▸ **WHAT TO PRODUCE**
From the listing below, return every line with the string "picker" in it.

▸ **DATA SUPPLIED**
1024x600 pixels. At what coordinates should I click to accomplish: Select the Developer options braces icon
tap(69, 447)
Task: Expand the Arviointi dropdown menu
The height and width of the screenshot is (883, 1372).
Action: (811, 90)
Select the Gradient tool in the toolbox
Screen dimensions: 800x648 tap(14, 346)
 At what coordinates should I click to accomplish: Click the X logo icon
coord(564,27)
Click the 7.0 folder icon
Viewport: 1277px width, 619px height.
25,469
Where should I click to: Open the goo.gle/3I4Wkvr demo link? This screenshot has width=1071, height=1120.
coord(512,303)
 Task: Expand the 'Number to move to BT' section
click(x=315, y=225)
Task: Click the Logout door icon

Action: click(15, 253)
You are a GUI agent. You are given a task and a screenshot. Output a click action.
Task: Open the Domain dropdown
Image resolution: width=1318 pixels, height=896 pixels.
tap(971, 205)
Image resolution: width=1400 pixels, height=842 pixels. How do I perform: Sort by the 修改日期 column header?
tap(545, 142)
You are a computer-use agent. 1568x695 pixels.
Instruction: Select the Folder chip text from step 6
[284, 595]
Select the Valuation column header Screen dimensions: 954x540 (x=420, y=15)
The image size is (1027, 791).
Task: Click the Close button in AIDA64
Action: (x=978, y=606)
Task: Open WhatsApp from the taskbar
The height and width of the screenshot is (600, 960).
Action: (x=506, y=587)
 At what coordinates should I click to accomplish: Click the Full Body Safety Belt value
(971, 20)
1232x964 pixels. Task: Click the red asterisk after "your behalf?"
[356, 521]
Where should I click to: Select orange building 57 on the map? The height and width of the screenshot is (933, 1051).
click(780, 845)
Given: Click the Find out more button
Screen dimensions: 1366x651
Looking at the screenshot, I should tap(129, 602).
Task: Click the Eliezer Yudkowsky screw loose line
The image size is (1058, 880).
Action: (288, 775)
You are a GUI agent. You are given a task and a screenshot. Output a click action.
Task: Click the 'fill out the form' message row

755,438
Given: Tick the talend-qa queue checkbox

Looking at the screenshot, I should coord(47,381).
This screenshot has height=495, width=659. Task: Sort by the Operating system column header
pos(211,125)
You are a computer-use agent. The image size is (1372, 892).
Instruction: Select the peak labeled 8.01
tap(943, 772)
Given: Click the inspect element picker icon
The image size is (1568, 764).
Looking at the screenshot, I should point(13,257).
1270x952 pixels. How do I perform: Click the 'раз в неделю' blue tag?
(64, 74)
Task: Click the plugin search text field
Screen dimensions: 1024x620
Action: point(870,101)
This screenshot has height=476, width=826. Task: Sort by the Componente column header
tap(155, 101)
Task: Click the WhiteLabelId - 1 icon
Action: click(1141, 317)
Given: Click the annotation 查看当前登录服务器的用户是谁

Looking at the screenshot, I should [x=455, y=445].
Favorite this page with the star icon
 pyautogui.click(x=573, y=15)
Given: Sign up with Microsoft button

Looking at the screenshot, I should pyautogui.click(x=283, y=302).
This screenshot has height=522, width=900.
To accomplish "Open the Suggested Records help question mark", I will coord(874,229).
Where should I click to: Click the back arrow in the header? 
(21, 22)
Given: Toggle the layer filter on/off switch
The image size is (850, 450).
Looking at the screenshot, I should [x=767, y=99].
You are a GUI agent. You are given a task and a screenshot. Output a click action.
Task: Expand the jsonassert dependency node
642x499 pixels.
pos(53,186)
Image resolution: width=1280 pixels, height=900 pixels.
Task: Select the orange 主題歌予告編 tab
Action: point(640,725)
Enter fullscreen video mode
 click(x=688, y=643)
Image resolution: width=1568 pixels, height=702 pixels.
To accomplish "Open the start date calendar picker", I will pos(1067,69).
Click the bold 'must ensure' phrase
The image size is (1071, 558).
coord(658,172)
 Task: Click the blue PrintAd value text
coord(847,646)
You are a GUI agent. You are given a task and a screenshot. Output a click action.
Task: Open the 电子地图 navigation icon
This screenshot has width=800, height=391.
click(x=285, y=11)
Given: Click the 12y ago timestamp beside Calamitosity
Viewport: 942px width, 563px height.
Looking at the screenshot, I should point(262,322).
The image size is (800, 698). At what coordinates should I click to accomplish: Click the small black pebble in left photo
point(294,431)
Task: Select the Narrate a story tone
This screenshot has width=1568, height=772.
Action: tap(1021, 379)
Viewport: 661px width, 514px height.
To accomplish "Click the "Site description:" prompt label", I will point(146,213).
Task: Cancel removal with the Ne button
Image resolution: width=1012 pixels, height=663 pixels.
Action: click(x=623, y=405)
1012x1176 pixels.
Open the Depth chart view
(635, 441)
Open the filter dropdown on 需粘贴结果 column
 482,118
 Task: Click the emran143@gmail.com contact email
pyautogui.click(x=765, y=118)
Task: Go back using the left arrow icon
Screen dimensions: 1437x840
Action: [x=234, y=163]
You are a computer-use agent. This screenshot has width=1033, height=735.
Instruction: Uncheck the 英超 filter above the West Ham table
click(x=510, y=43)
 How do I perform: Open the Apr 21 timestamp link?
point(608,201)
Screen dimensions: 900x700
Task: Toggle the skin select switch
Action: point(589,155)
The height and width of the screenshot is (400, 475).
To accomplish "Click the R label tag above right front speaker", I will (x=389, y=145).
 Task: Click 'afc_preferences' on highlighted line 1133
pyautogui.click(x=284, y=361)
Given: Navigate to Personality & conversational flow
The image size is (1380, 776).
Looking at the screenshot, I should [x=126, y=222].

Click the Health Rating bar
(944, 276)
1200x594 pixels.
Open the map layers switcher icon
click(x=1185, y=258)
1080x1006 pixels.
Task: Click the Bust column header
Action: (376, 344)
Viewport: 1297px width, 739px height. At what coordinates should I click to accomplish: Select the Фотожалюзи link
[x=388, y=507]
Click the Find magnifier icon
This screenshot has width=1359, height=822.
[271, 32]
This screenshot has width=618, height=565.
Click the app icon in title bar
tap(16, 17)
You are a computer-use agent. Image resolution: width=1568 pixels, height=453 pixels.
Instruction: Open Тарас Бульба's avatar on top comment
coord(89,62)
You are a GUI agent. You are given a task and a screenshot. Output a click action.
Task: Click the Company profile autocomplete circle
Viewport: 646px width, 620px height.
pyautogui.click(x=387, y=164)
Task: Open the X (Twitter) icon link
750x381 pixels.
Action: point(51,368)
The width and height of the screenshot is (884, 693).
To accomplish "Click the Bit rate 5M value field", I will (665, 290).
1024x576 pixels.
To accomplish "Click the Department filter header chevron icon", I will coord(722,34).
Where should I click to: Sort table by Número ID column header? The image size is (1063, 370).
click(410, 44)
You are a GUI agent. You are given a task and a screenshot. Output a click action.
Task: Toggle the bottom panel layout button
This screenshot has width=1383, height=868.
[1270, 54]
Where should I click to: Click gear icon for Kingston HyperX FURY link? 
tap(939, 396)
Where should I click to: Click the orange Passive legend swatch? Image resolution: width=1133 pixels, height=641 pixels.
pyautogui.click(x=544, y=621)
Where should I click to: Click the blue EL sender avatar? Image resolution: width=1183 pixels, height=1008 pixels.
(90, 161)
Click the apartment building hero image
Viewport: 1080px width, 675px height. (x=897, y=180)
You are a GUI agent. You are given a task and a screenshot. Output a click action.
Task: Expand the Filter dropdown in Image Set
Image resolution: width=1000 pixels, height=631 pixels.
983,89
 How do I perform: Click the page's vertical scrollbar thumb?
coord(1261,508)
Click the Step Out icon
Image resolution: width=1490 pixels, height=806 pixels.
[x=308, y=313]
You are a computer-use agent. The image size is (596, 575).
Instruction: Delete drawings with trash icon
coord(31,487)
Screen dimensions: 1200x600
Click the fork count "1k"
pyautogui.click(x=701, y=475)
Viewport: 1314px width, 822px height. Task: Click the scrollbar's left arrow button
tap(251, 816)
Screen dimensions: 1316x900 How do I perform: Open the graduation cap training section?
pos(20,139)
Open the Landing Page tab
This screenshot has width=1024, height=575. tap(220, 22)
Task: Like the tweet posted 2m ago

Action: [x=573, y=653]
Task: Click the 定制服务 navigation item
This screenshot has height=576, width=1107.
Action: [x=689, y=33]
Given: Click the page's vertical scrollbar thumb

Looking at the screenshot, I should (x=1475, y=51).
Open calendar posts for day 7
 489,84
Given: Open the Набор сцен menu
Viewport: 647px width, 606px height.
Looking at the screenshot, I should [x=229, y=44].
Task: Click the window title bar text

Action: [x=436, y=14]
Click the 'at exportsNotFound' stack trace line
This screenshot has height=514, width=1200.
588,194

▸ **ANSWER SECTION**
Given: Click the inspect element picker icon
To accomplish "Open the start date calendar picker", I will pos(1067,69).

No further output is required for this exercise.